Islington Free Primary School will open in September next year but arguments rage on about where it should be situated.

Place Group, which will run the new school, is thought to want to take over the former site of Ashmount Primary in Hornsey Rise, which moved to a new building in the autumn.

However Islington Council is determined to bulldoze the old school and sell the site for housing, offering to move an existing school premises – a pupil referral unit (PRU) for New River College in Dowrey Street, Islington – to make way for the free school.

Overcrowded

Meanwhile people in the area near the old Ashmount School want to save the 1960s building and say the neighbourhood is already overcrowded.

Frances Wilkinson, chair of the Ashmount Site Action Group, said: “This is a last gasp by Islington Council to make the site for housing.

“The council applied to the secretary of state to change the use of the site from education to housing, but that was refused. Now they are offering to move another school, which doesn’t make a lot of sense because we are short of primary school places in north Islington, but not near the Dowrey Street site.”
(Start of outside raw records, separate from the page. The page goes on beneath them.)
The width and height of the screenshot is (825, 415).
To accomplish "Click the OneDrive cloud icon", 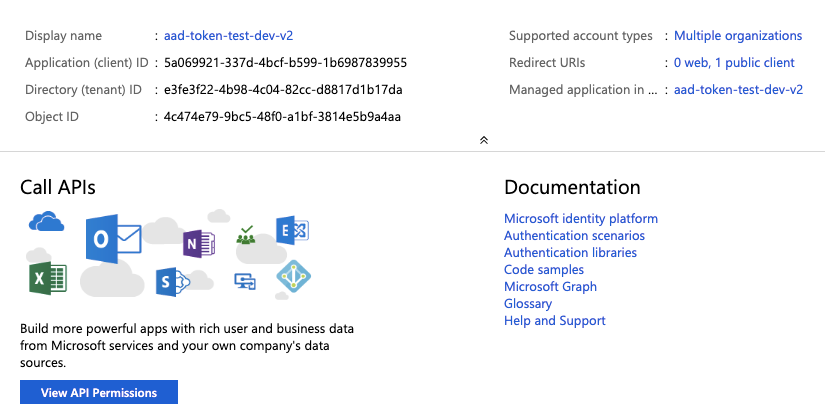I will (x=47, y=221).
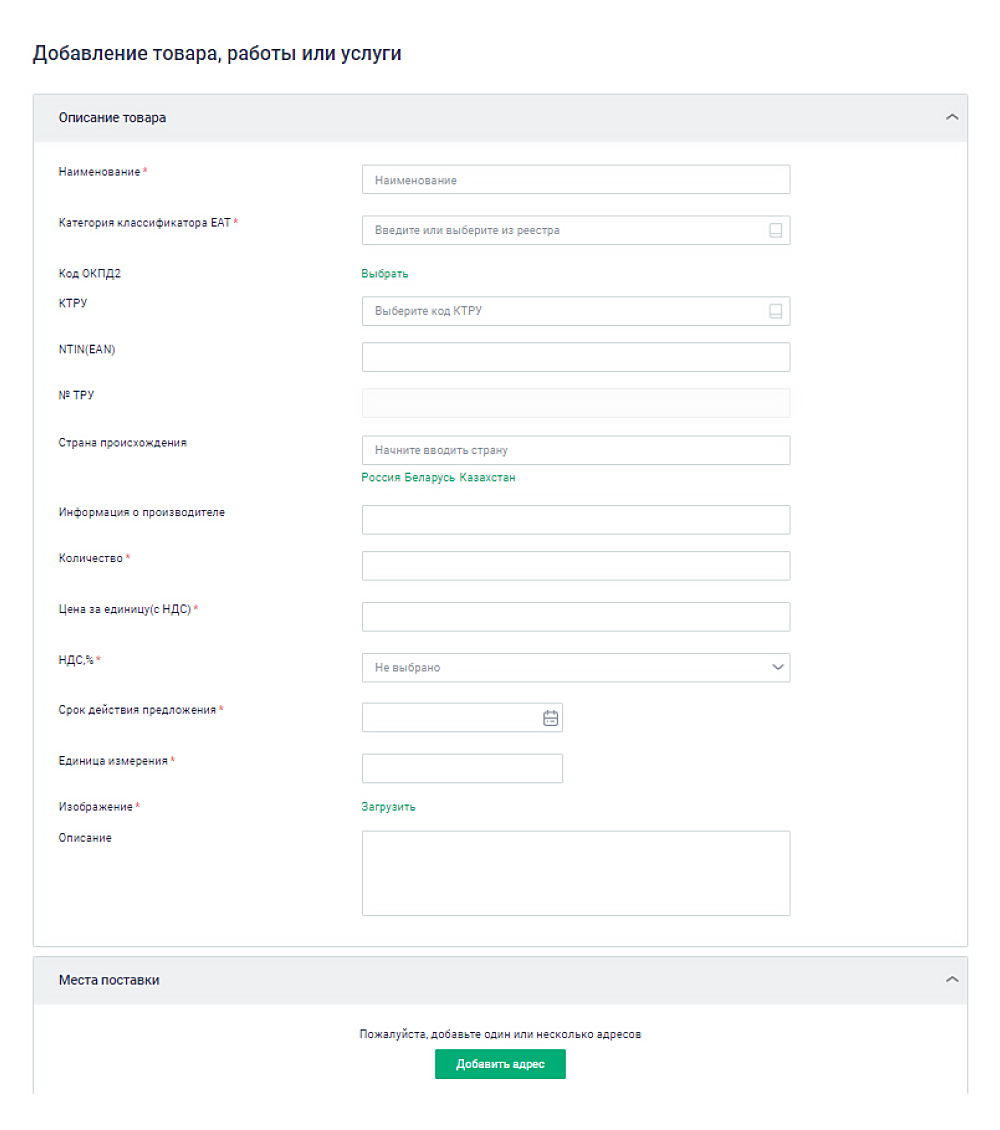This screenshot has height=1130, width=1000.
Task: Focus the Наименование input field
Action: (575, 180)
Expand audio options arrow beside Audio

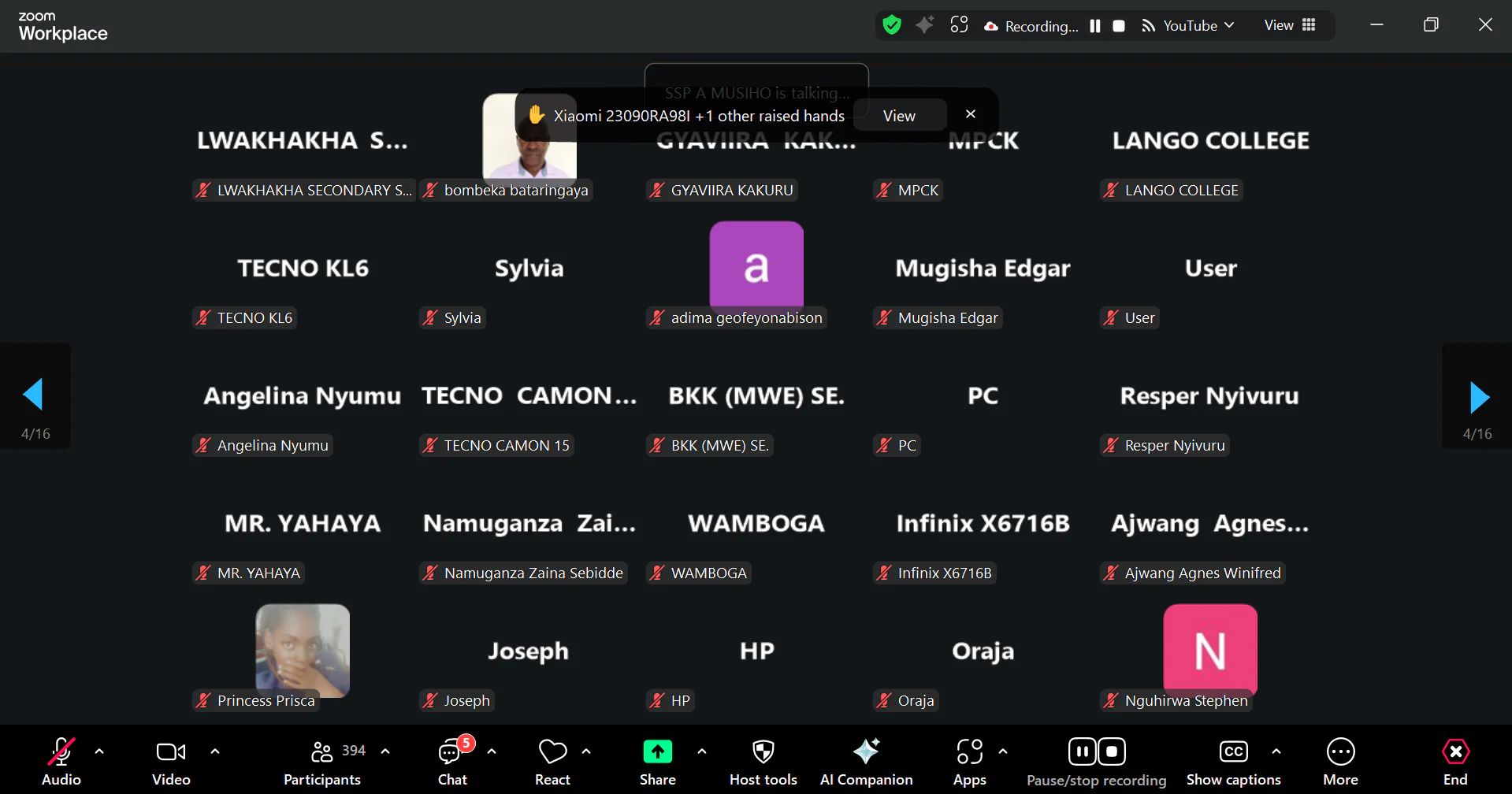pyautogui.click(x=99, y=751)
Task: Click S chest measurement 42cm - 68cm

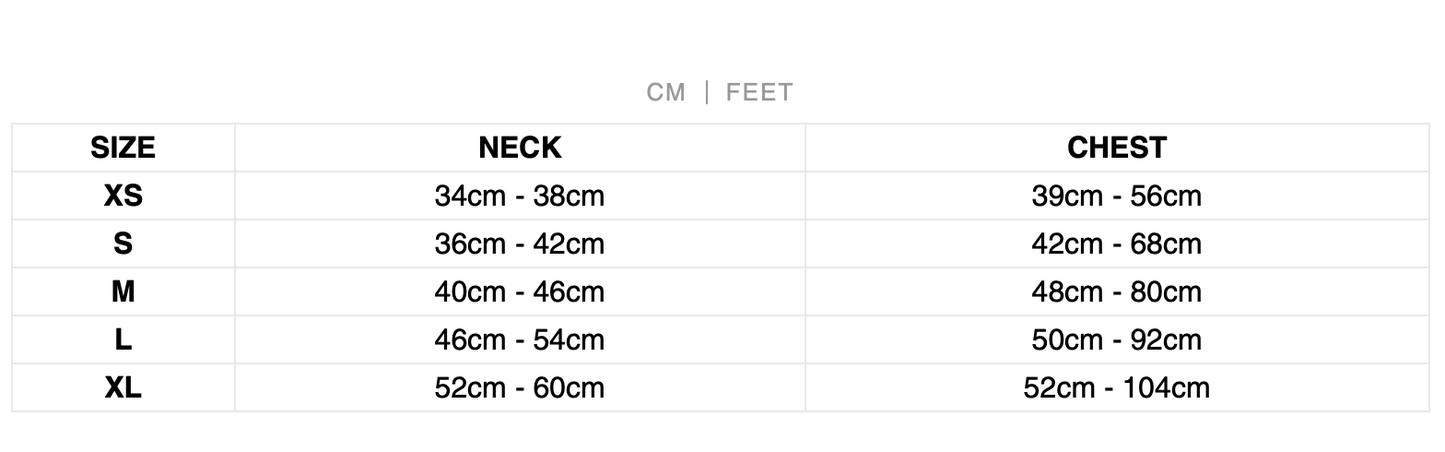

David Barry, chair of governors at Ashmount Primary, said: “The old Ashmount School building had worn out, falling apart and the layout is unsuitable for current needs. It was also the most expensive school building in London to heat for its size.”

Cllr Joe Calouri, Islington Council’s new executive member for children and families, said: “The pressure on primary school places in Islington is significantly less than in other London boroughs. In fact we now have more school places available in the borough than we have children who need them.

“If the government says that we must have a free school in the borough, Dowrey Street would certainly be the best location for it.”

Free schools are the brainchild of education secretary Michael Gove.

They can be set up by groups of parents, teachers, charities, businesses, religious or other groups and can teach what they want as long as the curriculum is deemed fair and balanced.

Free schools receive cash straight from central government rather than councils, leading to criticism that they take funds away from local authorities.

Ken Muller, assistant secretary of the Islington branch of the National Union of Teachers, said: “We’re not happy about this. We are against free schools – they are a move towards the privatisation of education.

“It allows unelected and unaccountable people to be responsible for the schools. They also introduce Wild West competition into schools and there is no evidence they work.”